Set down every record exactly as it appears.
EXCERPTED DATA Block Start
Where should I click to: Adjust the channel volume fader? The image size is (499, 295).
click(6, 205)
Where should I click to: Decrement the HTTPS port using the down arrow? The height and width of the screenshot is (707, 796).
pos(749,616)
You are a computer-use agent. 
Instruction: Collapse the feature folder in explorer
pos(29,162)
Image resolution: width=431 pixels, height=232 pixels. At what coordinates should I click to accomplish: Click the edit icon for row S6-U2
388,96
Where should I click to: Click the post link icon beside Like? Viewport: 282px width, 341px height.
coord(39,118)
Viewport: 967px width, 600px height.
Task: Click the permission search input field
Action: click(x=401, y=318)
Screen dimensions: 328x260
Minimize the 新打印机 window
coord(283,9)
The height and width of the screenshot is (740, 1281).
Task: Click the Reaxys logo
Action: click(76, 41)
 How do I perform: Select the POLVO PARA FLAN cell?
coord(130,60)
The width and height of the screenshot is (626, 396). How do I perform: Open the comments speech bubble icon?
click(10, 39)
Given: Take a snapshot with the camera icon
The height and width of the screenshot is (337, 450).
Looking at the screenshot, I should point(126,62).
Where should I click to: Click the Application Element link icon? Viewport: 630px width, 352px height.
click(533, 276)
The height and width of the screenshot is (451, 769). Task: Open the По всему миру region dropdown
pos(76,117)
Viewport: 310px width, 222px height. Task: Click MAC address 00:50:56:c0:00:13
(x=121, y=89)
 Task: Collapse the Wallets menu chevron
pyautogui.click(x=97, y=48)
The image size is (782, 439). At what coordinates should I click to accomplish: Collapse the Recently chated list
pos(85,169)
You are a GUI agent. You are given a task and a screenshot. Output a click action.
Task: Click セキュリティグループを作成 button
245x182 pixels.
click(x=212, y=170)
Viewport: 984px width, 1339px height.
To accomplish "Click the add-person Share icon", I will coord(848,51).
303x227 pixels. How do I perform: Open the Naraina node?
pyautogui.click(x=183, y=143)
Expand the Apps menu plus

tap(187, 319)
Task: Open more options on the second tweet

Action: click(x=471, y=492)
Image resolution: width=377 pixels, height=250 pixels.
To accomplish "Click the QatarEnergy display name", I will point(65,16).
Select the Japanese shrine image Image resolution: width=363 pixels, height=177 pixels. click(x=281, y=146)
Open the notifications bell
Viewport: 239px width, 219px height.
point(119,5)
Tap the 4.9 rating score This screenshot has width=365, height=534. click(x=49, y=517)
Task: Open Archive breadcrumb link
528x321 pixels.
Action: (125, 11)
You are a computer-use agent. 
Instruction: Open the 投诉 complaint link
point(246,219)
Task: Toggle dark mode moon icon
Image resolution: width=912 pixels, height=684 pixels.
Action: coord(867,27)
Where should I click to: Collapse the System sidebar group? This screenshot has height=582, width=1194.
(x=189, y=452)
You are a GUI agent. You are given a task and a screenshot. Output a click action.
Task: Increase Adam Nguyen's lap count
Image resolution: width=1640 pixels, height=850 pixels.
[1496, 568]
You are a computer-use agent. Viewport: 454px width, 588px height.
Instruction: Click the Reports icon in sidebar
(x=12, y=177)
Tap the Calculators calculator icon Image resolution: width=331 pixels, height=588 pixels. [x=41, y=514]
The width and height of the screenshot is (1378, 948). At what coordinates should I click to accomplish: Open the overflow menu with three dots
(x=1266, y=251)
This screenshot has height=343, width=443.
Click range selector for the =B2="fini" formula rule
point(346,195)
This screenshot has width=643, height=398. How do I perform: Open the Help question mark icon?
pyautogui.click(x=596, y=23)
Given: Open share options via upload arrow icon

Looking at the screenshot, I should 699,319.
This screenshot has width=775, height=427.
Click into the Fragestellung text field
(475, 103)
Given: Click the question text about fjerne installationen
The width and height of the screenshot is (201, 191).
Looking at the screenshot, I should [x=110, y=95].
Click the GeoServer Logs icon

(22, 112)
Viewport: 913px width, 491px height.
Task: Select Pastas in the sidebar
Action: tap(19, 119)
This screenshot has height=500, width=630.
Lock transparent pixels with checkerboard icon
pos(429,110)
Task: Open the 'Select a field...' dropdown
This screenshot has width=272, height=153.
EXCERPTED DATA Block End
RESPONSE BOX:
Where should I click to: Adjust the channel volume fader? The image size is (499, 295).
click(6, 205)
Where should I click to: Decrement the HTTPS port using the down arrow? The height and width of the screenshot is (707, 796).
pos(749,616)
You are a computer-use agent. 
Instruction: Collapse the feature folder in explorer
pos(29,162)
Image resolution: width=431 pixels, height=232 pixels. At what coordinates should I click to accomplish: Click the edit icon for row S6-U2
388,96
Where should I click to: Click the post link icon beside Like? Viewport: 282px width, 341px height.
coord(39,118)
Viewport: 967px width, 600px height.
Task: Click the permission search input field
Action: click(x=401, y=318)
Screen dimensions: 328x260
Minimize the 新打印机 window
coord(283,9)
The height and width of the screenshot is (740, 1281).
Task: Click the Reaxys logo
Action: click(76, 41)
 How do I perform: Select the POLVO PARA FLAN cell?
coord(130,60)
The width and height of the screenshot is (626, 396). How do I perform: Open the comments speech bubble icon?
click(10, 39)
Given: Take a snapshot with the camera icon
The height and width of the screenshot is (337, 450).
Looking at the screenshot, I should point(126,62).
Where should I click to: Click the Application Element link icon? Viewport: 630px width, 352px height.
click(533, 276)
The height and width of the screenshot is (451, 769). Task: Open the По всему миру region dropdown
pos(76,117)
Viewport: 310px width, 222px height. Task: Click MAC address 00:50:56:c0:00:13
(x=121, y=89)
 Task: Collapse the Wallets menu chevron
pyautogui.click(x=97, y=48)
The image size is (782, 439). At what coordinates should I click to accomplish: Collapse the Recently chated list
pos(85,169)
You are a GUI agent. You are given a task and a screenshot. Output a click action.
Task: Click セキュリティグループを作成 button
245x182 pixels.
click(x=212, y=170)
Viewport: 984px width, 1339px height.
To accomplish "Click the add-person Share icon", I will coord(848,51).
303x227 pixels. How do I perform: Open the Naraina node?
pyautogui.click(x=183, y=143)
Expand the Apps menu plus

tap(187, 319)
Task: Open more options on the second tweet

Action: click(x=471, y=492)
Image resolution: width=377 pixels, height=250 pixels.
To accomplish "Click the QatarEnergy display name", I will point(65,16).
Select the Japanese shrine image Image resolution: width=363 pixels, height=177 pixels. click(x=281, y=146)
Open the notifications bell
Viewport: 239px width, 219px height.
point(119,5)
Tap the 4.9 rating score This screenshot has width=365, height=534. click(x=49, y=517)
Task: Open Archive breadcrumb link
528x321 pixels.
Action: (125, 11)
You are a computer-use agent. 
Instruction: Open the 投诉 complaint link
point(246,219)
Task: Toggle dark mode moon icon
Image resolution: width=912 pixels, height=684 pixels.
Action: coord(867,27)
Where should I click to: Collapse the System sidebar group? This screenshot has height=582, width=1194.
(x=189, y=452)
You are a GUI agent. You are given a task and a screenshot. Output a click action.
Task: Increase Adam Nguyen's lap count
Image resolution: width=1640 pixels, height=850 pixels.
[1496, 568]
You are a computer-use agent. Viewport: 454px width, 588px height.
Instruction: Click the Reports icon in sidebar
(x=12, y=177)
Tap the Calculators calculator icon Image resolution: width=331 pixels, height=588 pixels. [x=41, y=514]
The width and height of the screenshot is (1378, 948). At what coordinates should I click to accomplish: Open the overflow menu with three dots
(x=1266, y=251)
This screenshot has height=343, width=443.
Click range selector for the =B2="fini" formula rule
point(346,195)
This screenshot has width=643, height=398. How do I perform: Open the Help question mark icon?
pyautogui.click(x=596, y=23)
Given: Open share options via upload arrow icon

Looking at the screenshot, I should 699,319.
This screenshot has width=775, height=427.
Click into the Fragestellung text field
(475, 103)
Given: Click the question text about fjerne installationen
The width and height of the screenshot is (201, 191).
Looking at the screenshot, I should [x=110, y=95].
Click the GeoServer Logs icon

(22, 112)
Viewport: 913px width, 491px height.
Task: Select Pastas in the sidebar
Action: tap(19, 119)
This screenshot has height=500, width=630.
Lock transparent pixels with checkerboard icon
pos(429,110)
Task: Open the 'Select a field...' dropdown
This screenshot has width=272, height=153.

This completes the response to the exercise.